Tales of Trenzalore: The Eleventh Doctor's Last Stand (2014)
All these stories take place during the Eleventh Doctor's centuries-long defence of the town of Christmas on the planet Trenzalore, as depicted in the 2013 Christmas special "The Time of the Doctor".

The Shakespeare Notebooks (2014)
Following the Tenth Doctor's encounter with William Shakespeare as depicted in the 2007 episode "The Shakespeare Code", this anthology is presented as a series of found documents, mostly alternative drafts to or author's notes about Shakespeare's plays, that demonstrate encounters with or visions of the Doctor.

All stories were written (without individual authorship being given) by James Goss, Julian Richards, Justin Richards and Matthew Sweet.

Time Trips (2015)
These stories were first published as a series of e-books, appearing every month or so in 2014. The hardcover collected edition features an additional, original story printed on the dust jacket.

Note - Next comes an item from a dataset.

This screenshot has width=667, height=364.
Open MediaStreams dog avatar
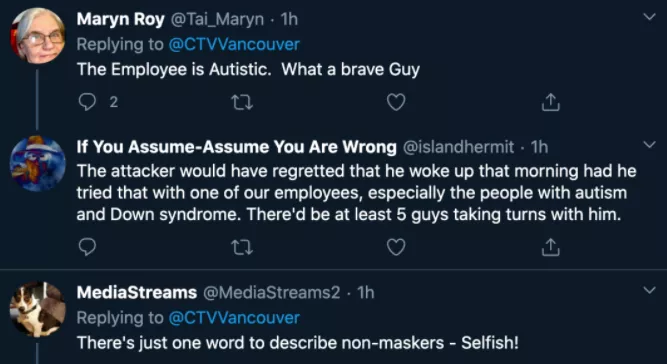tap(37, 309)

The Scientific Secrets of Doctor Who (2015)
A guide to some scientific elements of the Doctor Who universe, this volume featured a short story accompanying each chapter.

The Time Lord Letters (2015)

The Dangerous Book of Monsters (2015)

Time Lord Fairy Tales (2015)

The Legends of Ashildr (2015)
Stories of Ashildr, the woman who lived, in the many years between the Doctor's first two encounters with her in "The Girl Who Died" and "The Woman Who Lived". Authors are Justin Richards, James Goss, David Llewellyn and Jenny Colgan.

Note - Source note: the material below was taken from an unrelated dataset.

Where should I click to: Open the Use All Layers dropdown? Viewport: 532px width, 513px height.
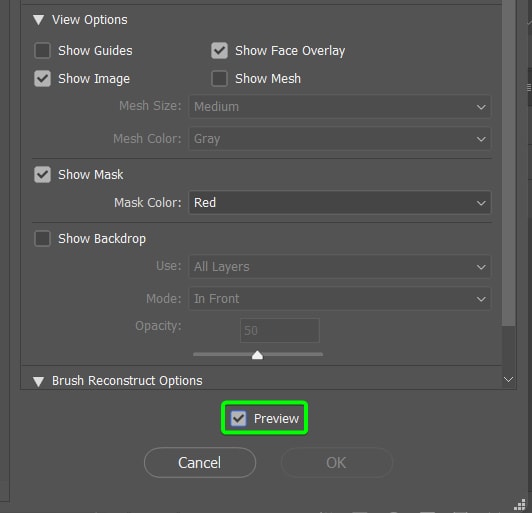(340, 267)
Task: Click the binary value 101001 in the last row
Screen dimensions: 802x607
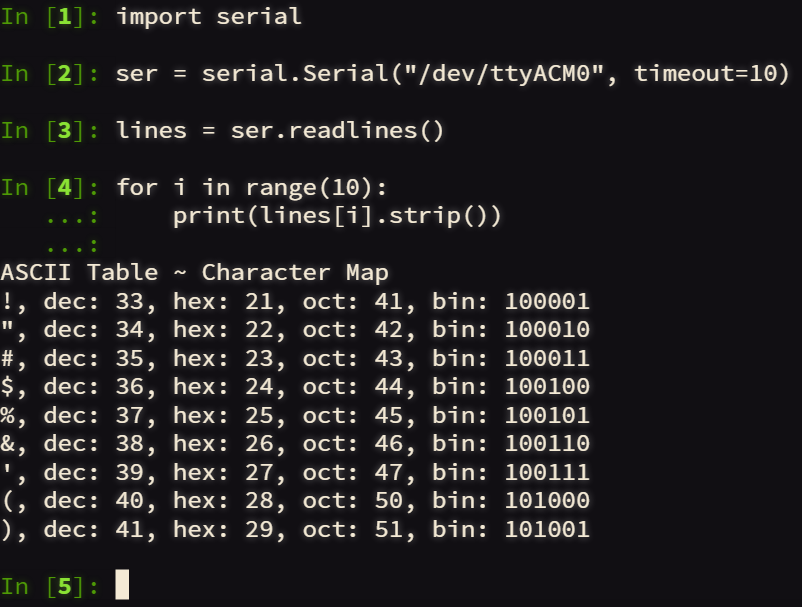Action: pyautogui.click(x=547, y=529)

The Legends of River Song (2016)
Five stories featuring the adventures of River Song, the Doctor's time-travelling wife, both with and without the Doctor. The stories' authors are Jenny Colgan, Jacqueline Rayner, Steve Lyons, Guy Adams and Andy Lane.

Twelve Doctors of Christmas (2016)

The American Adventures (2016)
Six stories, all written by Justin Richards, depicting adventures the Twelfth Doctor takes between his travels with Clara Oswald, and all taking place in the United States at various points in the nineteenth, twentieth and twenty-first centuries.

Myths and Legends (2017)
Stories based on Greek myths, presented as a collection of myths from many worlds in a Time Lord archive. All stories were written by Richard Dinnick.

Tales of Terror (2017)
Promoted as Hallowe'en stories, they focus on aspects of monsters and horror.

The Missy Chronicles (2018)
These stories tell of Missy's adventures mostly outside of those where her path crosses with the Doctor's.

Twelve Angels Weeping (2018)
Stories featuring monsters from the series, themed around the countdown of "The Twelve Days of Christmas". The anthology was written by Dave Rudden.

The Target Storybook (2019)
These stories are explicitly meant to be linked to televised stories through in-universe elements and characters.

Star Tales (2019)
Stories where the Doctor encounters famous figures from Earth's history, based on the Doctor's propensity to name-drop.

The Wintertime Paradox (2020)
A second Christmas-themed anthology by author Dave Rudden. An additional linking story, "Canaries", first released online and included in the e-book version, tied into the Time Lord Victorious multimedia storyline.